Why culture became a product requirement at HubTalk
Jan 12, 2025
Why culture became a product requirement at HubTalk
In customer support, technology usually gets all the attention—models, pipelines, latency, accuracy. Culture, on the other hand, is treated like background noise: something nice to reference in onboarding slides but irrelevant to the product itself. We took the opposite stance.
For us, culture wasn’t a slogan. It was a requirement. From the first prototype of HubTalk, we treated culture the same way we treated architecture or onboarding flows: intentionally designed, iterated, and measured.
Why? Because the way a support team communicates internally becomes the way it communicates externally. Agents who work in systems full of ambiguity, slow information flow, or buried context end up reproducing those patterns with customers.

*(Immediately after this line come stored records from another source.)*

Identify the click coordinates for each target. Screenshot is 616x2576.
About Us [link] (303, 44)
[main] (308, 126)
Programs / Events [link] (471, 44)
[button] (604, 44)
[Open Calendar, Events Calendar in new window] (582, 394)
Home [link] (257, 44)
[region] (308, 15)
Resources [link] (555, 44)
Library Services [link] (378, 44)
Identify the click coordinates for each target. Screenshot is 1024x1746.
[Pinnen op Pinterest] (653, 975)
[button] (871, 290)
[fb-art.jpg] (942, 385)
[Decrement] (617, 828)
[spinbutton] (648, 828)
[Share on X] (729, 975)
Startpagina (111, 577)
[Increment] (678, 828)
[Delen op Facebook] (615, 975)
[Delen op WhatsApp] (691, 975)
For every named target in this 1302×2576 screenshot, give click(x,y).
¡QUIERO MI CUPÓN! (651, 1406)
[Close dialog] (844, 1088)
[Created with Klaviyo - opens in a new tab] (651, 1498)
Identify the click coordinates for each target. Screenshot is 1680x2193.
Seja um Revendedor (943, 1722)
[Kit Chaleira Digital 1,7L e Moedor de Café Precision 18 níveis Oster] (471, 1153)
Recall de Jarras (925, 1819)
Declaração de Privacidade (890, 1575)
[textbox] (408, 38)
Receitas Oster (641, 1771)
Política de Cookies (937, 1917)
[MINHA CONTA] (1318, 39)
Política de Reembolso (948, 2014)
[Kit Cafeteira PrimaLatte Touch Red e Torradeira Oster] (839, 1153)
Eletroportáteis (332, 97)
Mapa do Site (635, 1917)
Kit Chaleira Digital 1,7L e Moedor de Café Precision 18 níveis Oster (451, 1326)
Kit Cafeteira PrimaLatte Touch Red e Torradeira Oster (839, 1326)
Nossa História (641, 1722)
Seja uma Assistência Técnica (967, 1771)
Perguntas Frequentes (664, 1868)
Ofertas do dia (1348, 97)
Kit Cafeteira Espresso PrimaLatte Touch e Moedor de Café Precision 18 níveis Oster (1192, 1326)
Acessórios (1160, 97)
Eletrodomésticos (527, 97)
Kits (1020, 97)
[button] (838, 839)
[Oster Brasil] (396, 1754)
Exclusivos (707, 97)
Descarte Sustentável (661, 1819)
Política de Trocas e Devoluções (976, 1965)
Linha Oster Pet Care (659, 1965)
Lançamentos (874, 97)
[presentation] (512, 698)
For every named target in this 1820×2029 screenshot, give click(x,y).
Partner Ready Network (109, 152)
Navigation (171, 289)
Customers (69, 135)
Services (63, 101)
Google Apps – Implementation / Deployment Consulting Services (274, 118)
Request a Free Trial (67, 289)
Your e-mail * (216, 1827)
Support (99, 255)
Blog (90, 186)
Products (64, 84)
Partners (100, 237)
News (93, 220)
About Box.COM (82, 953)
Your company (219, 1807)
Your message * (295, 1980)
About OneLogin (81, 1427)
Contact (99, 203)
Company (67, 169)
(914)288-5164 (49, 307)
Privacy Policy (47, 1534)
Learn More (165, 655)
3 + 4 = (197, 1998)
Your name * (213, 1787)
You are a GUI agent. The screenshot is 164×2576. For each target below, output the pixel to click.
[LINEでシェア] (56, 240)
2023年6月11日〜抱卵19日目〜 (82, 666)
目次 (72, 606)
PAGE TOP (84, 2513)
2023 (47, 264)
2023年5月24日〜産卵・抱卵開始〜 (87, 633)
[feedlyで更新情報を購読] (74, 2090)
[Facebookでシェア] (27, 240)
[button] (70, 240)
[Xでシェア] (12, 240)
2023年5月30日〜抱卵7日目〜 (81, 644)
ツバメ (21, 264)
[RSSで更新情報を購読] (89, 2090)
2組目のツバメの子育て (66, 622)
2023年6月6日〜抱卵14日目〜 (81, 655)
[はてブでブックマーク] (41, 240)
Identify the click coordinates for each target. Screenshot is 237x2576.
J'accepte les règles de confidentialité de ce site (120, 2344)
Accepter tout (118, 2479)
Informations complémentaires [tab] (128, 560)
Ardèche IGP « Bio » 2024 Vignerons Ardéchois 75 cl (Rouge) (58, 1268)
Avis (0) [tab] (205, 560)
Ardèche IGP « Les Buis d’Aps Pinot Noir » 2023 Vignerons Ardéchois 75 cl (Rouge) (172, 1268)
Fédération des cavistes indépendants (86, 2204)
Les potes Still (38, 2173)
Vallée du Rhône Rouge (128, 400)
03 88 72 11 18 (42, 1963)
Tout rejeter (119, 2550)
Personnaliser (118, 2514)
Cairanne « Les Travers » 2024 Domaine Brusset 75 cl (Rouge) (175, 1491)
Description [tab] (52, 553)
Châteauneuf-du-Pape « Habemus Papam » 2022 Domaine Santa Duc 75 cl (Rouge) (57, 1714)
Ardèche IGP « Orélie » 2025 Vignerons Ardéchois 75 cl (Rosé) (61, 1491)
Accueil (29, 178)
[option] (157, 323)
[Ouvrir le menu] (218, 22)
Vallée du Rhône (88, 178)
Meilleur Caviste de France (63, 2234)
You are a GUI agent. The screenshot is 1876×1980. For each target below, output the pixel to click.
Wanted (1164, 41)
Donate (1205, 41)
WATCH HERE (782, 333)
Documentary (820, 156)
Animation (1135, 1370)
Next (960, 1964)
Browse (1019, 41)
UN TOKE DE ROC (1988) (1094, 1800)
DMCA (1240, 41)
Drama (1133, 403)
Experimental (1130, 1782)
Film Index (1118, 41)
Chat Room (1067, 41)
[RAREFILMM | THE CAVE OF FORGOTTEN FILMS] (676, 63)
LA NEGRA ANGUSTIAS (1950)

And if the people behind the product operate in chaos, the product eventually behaves the same way.
One of our earliest engineers put it bluntly:
Customer experience is downstream of team experience. If our own workflows are confusing, our AI will learn confusion too.
The more we built, the clearer it became: culture wasn’t a side effect. It was infrastructure.
Transparency as the baseline
Customer support is full of black boxes. Tickets disappear. Decisions vanish into Slack threads. Agents operate without full context. We wanted HubTalk to break that pattern—not just with AI, but with how we built it.
So we made transparency our working default.
Every architectural decision. Every model update. Every failure. Every trade-off.
Not because we love documentation, but because support operations only work when everyone can see the same reality.
We kept the tools simple:
A running decision log in Notion.
A changelog written in human language, not technical jargon.
Weekly summaries of what changed and why.
Open access to roadmaps and assumptions.
The format didn’t matter as much as the accessibility. Over time, transparency went from “helpful extra” to “how we work”.
Early logs looked like this:
Owner | Decision
Product | Prioritize call-routing accuracy over new features
ML Lead | Replace transcription engine to reduce hallucinations
CEO | Introduce baseline SLAs for latency
These notes weren’t meant to be pretty.
They were meant to prevent confusion, re-alignment meetings, and “who decided this?” debates.
The result was simple: less friction, more trust, faster iteration.
Designing for support pace, not startup chaos
Support teams live in minutes, not quarters.
When something breaks, you don’t have the luxury of slow cycles. But prioritizing speed alone leads to brittle decisions, rushed fixes, and models trained on incomplete data.
We wanted HubTalk to operate fast without becoming fragile.
So we built a principle into our workflow: clarity before speed.
Before touching a line of code, we defined:
What problem are we actually solving?
What metric does this decision affect?
What’s the smallest version we can ship safely?
What happens if we’re wrong?
It wasn’t bureaucracy. It was insurance against chaos.
This approach made recovery a core cultural skill. When something went wrong—latency spikes, model regressions, incorrect escalations—we didn’t patch and move on. We ran short postmortems. Not to blame, but to identify patterns and fix root causes.
We created tiny internal rules that acted like guardrails:
No release without expected outcomes documented.
Every regression gets a visible, shareable postmortem.
If a decision affects operators, it gets written down.
These micro-rules compounded over time.
Urgency became focus instead of panic.
Leadership as operators, not spectators
We didn’t want a culture where “transparency” applied only downward.
If leaders made decisions privately, the whole system would collapse. So we set a rule early on: leadership follows the same processes as the team.
Founder decisions lived in the same logs.
Mistakes were documented publicly.
Trade-offs were explained, not implied.
This wasn’t about politeness—it was about coherence.
Customers hate inconsistency. Teams hate it too. So we eliminated it at the source.
Culture becomes durable only when the people at the top model it every day, not announce it once a quarter. The real leadership work was not inspiration; it was consistency.
Building HubTalk for the teams who will join later
Customer support organizations grow fast, and usually chaotically. Tools get duct-taped together, tribal knowledge piles up, and operational debt becomes invisible until it hurts.
We didn’t want HubTalk to become another system that only its creators could understand.
So we built every workflow, every guideline, every behavioral rule with the future team in mind—the operators, ML engineers, and support specialists who haven’t joined yet but will one day inherit every decision we make now.
Documentation wasn’t just for onboarding.
It was a prediction of our future problems.
A way to reduce ramp-up time.
A way to prevent future inconsistency in data, models, and support decisions.
Culture scaled quietly through this approach.
A single clear process meant little.
But dozens of clear processes created reliability as the default.
Culture as product infrastructure
HubTalk exists to bring intelligence, consistency, and clarity to customer conversations. To do that, the team behind it had to operate with the same values.
By treating culture like infrastructure—visible, shared, maintained—we built more than an AI agent.
We built a system where the human habits behind the product make the product itself better.
You shouldn’t notice infrastructure when it works.
Our goal was the same: a cultural foundation strong enough that the product feels simple on top of it.
And as HubTalk grows, the culture that built it grows too—compounding quietly in the background, shaping every line of code, every feature, and every conversation our AI has on behalf of the teams we serve.